Aerobic glycolysis in the presence of oxygen represents convergent cancer metabolic phenotypes, providing a diagnostic foundation for tumor detection [1,2,4,42], and this aerobic glycolysis is regulated by BACH1 in lung cancer cells [11]. Integrated analyses of RNA-seq and ChIP-seq to access BACH1 targets using lung adenocarcinoma identified that BACH1 activates transcription of hexokinase 2 (HK2) and Glyceraldehyde 3-phosphate dehydrogenase (GAPDH) at their promoters as a transcriptional activator (Figure 3) [11]. Although HK2 mRNA was the most significantly upregulated gene in the cells after treatment with antioxidants, hexokinase 1 (HK1) was not changed. In addition, transcripts of 6-phosphofructo-2-kinase/fructose-2,6-bisphosphatase 3 (PFKFB3) and solute-carrier family 16 member 1 (SLC16A1) were increased in cells treated with antioxidants, suggesting a positive correlation with BACH1 expression in patient tumors.
Antioxidant-treated lung cancer cells showed higher glycolysis rates than control cells that are assessed by ECAR, OCR, increased glucose consumption, and increased lactate production in a BACH1-dependent manner [11]. Furthermore, antioxidant treatment increased metastasis of lung cancer cells through activated glycolysis. Enhanced ATP levels from the activated glycolysis in the antioxidant-treated cells became an energy source to support increased invasiveness and metastasis in a Bach1-dependent manner. Activation of glycolysis pathway by exogenous expression of HK2 could induce invasiveness and metastasis of control lung cancer cells. However, knockout of Bach1 using single-guide RNA (sgBach1) normalized ATP levels, invasiveness, and metastasis of antioxidant-treated cancer cells to the levels of control cells. Inhibition of glycolysis pathways, therefore, was effective to suppress cancer metastasis in both antioxidant-treated and Bach1-induced lung cancer models. Small inhibitory molecule treatment such as 2-deoxyglucose (2-DG) and lonidamine for inhibition of HK2, 3-bromopyruvate (3-BP) for inhibition of GAPDH, dichloroacetate (DCA) for inhibition of PDK, and AZD3965 for inhibition of monocarboxylate transporter (MCT1, encoded by SLC16A1) resulted in reduced migration or metastasis of antioxidant-treated lung cancer cells. Whereas, inhibition of mitochondrial pyruvate carrier (MPC) using UK5099 or inhibition of pentose phosphate pathway (PPP) using 6-aminonicotinamide (6-AN) did not change migration of either antioxidant-treated or control lung cancer cells [11]. Taken all, BACH1 mediates activation of aerobic glycolysis pathways and the metastatic process of lung cancer cells, as inhibition of BACH1 using either shRNA, sgRNA, or hemin treatment decreases migration and metastasis of cancer cells through aerobic glycolysis reduction.

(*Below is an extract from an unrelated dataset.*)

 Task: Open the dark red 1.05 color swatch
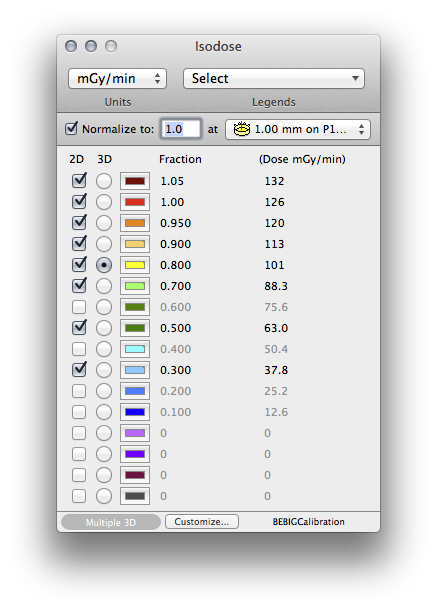pyautogui.click(x=135, y=181)
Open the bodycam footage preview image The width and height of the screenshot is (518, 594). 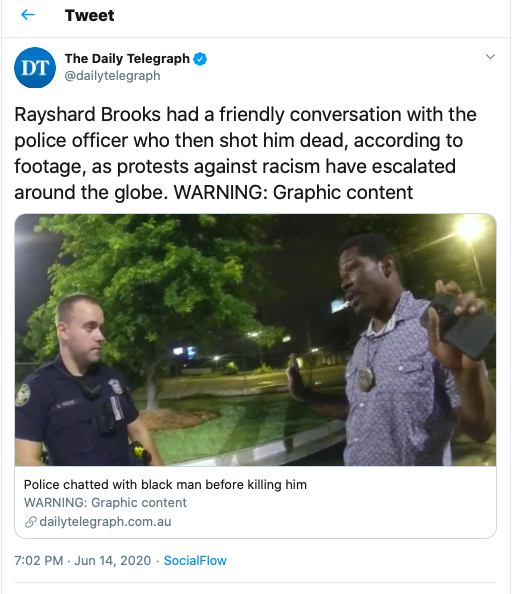pyautogui.click(x=255, y=340)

6. Pharmacological Inhibition of BACH1

The heme regulatory role of BACH1 supports that BACH1 protein can be leveraged through excessive free heme (or hemin), suggesting hemin as a pharmacological tool. Hemin (Haemin) is an iron-containing porphyrin (Iron-protoporphyrin IX) that is from a heme group [45]. As an essential cofactor in cellular processes, hemin plays important roles for numerous biological functions including oxidative stress response. Injection of hemin is currently in a form of drug (Panhematin), which is approved by the Food and Drug Administration (FDA) to treat patients with acute porphyria [46]. In a previous report, hemin treatment to breast cancer cells and the mice bearing breast tumors exhibited substantially reduced BACH1 levels with unnoticeable toxicity, suggesting hemin as a potentially non-toxic BACH1-specific drug for tumors [10]. Hemin treatment significantly decreased BACH1 levels in tumors and altered metabolic pathways which are downstream of BACH1. Also, hemin treatment increased sensitivity of cancer cells against mitochondrial inhibitors including metformin, a diabetic drug, both in vivo and in vitro tumor models. Importantly, hemin specificity for BACH1 as a BACH1 drug was tested using a heme-resistant murine mutant (mut) Bach1 (mut Bach1), which has cysteine (C) to alanine (A) point mutations in four of the heme-binding motifs that are required for heme binding. Thus, mut Bach1 is resistant to heme binding, release of BACH1 from DNA for nuclear export, and subsequent degradation of BACH1 upon excessive heme treatment [10,21,43]. Mut Bach1 in TNBC cells still contains BACH1 function for target gene regulation, metabolic pathway regulation, and drug sensitivity. TNBC cells expressing mut Bach1 did not respond to hemin treatment for Bach1 protein degradation, revealing hemin action as a BACH1 specific drug.
In addition to heme, cadmium is known to induce nuclear export of Bach1, enhancing expression of target genes including HMOX1 in response to oxidative stress [47]. The CLS domain conserved at the C-terminal of Bach1 and Bach2 is responsible for cadmium response. Since cadmium activates p38 and ERK1/2 pathways for Nrf2 activity, Bach1 is also regulated by p38 and ERK1/2 signaling. However, Bach1 remained in the nucleus in the presence of cadmium when cells were treated with a MEK1/2 inhibitor. Thus, it has been suggested that cadmium may inactivate Bach1 through another mechanism in addition to nuclear export.
Moreover, a heme-related molecule, Fe2+ mesoporphyrin IX (FeMePIX), is able to interact with Bach1 to block DNA binding of Bach1, which further indicates FeMePIX as a potential cellular inhibitor of BACH1 for transactivation [21]. Likewise, zinc(II) mesoporphyrin and cobalt(II) porphyrin are known to contribute upregulation of HMOX1 mRNA expression through BACH1 degradation in cells [48]. Additionally, small inhibitory molecule, HPP-4382, is suggested as a BACH1 modulator showing induced HMOX1 mRNA levels through the suppression of BACH1 activity as validated by ChIP and reporter assays [49].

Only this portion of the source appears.